*Your instructions*:
The lines from the one containing "Task: Open the three-dot overflow menu" through the last line below, both ends included, must be reproduced exactly, with no pictures.

(Collected data entries)
╔══

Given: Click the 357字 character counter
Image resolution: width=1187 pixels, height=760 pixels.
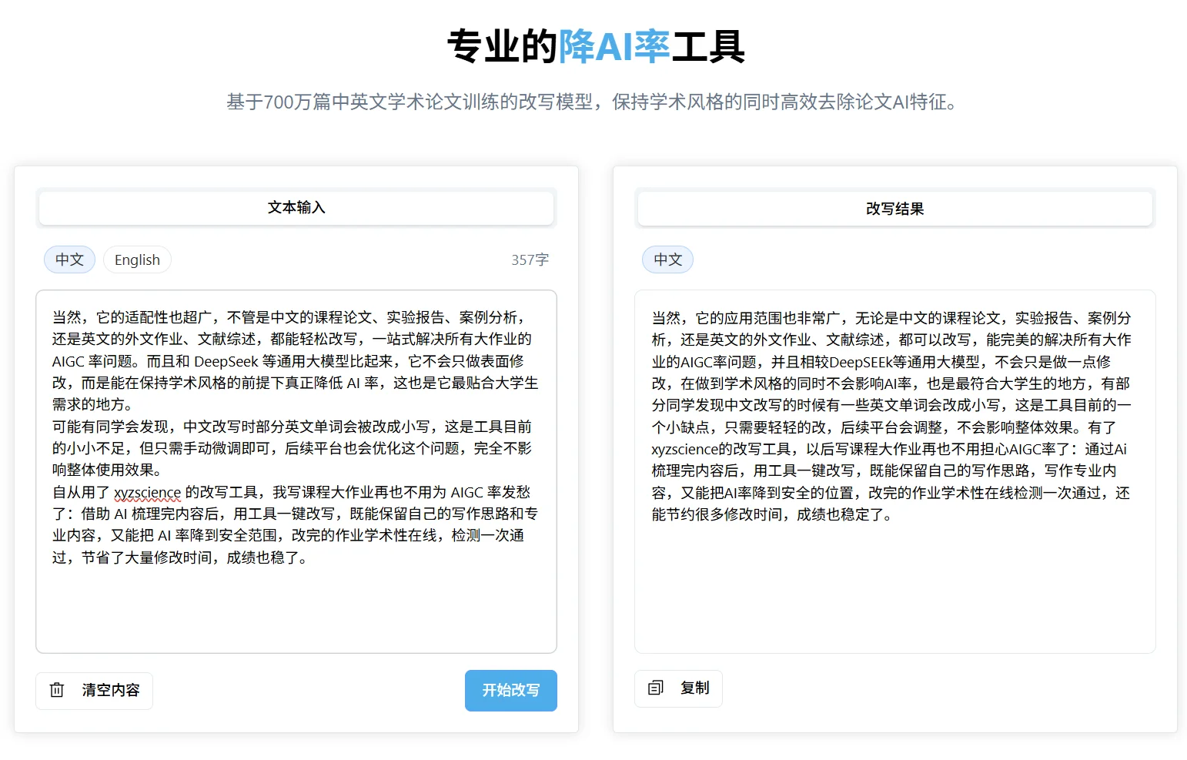Looking at the screenshot, I should coord(530,259).
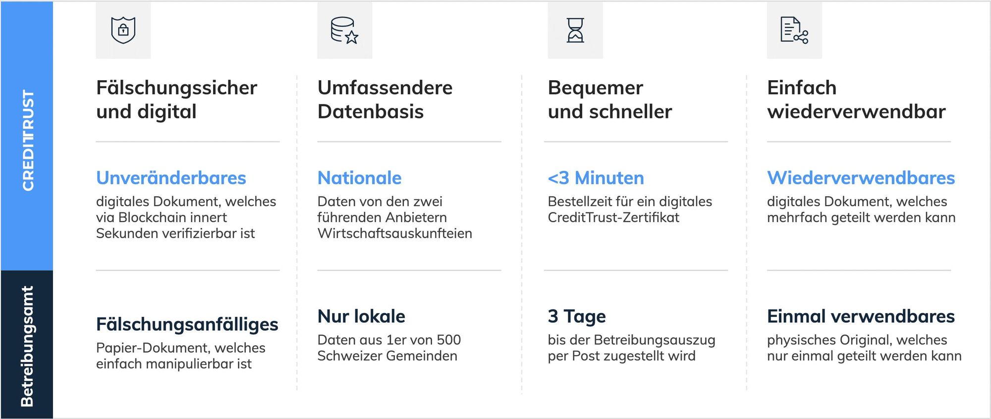Click the 'Bequemer und schneller' heading
The height and width of the screenshot is (419, 991).
609,100
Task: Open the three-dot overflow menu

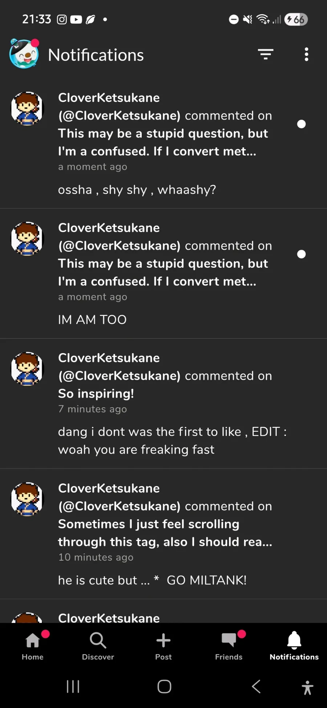Action: 306,54

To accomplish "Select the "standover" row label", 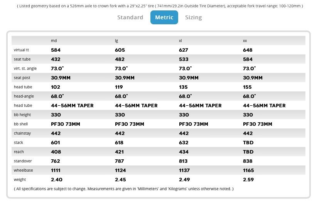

╚══

*Written response*:
Task: Open the three-dot overflow menu

Action: 306,54

To accomplish "Select the "standover" row label", 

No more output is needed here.